Много позже, когда уже невозможно было игнорировать тот факт, что Уильям умирает, он снова заговорил со мной о том эскизе. Моя задача в то время сводилась к тому, чтобы позволять ему говорить, о чем он хочет. И я горжусь тем, как я ее выполнял, даже если он пускался в воспоминания о том, о чем мне вовсе не хотелось слышать: о забракованных эскизах; о том, как слухи о его занятиях дошли до полиции и его вычислили; о том, что он так и не смог найти ту девочку. Его причудливые теории были полны удивительных прозрений. Но труднее всего мне было слушать, когда он говорил о своей смерти.
В самом конце, когда он был уже почти недвижим и полностью ослеп, он шепнул мне:
– Пусть меня примет Глазго. Почему бы и нет, а? Никогда ведь нельзя знать заранее, Джеральд. – И потом тревожной скороговоркой: – О, но… о, мне жаль, мне так жаль, жаль, жаль…
Жажда определенности снедала его, сколько бы он ни отрицал это, как бы ни пытался стать частью чего-то иного, эти его признания все равно было очень тяжело слушать.
И когда дыхание уже покидало его, я протянул ему руку, он взял ее, я зашептал и стиснул его ладонь в своих. Он ответил на мое пожатие.
Но я хотя и хотел быть нежным, продолжал сжимать его ладонь все сильнее. Уильям открыл глаза, и тогда я вдавил в нее свои пальцы. Я сжимал его руку так, что он наверняка чувствовал кости под моей тонкой стариковской кожей. Я молчал, и он ничего не говорил. Он не произнес больше ни слова. Он смотрел на меня, когда его глаза вдруг расширились, словно от удивления, а я, увидев это, зажмурился.

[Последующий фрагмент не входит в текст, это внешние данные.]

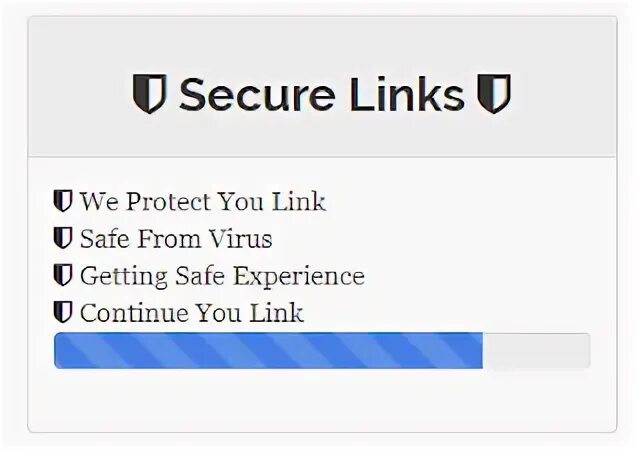640x450 pixels.
Task: Click the blue striped filled progress section
Action: [269, 350]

Тело Уильяма, как он и хотел, передали длинноволосой студенческой братии, пришедшей нам на смену.
Этот последний педагогический подвиг не дал неожиданных результатов. Несколько лет спустя, выжав из его тела весь потенциал наглядности, его отпустили покоиться с миром. Местом его последнего пристанища стало прелестное кладбище вблизи тех самых холмов: то есть настолько близко, насколько это возможно было устроить.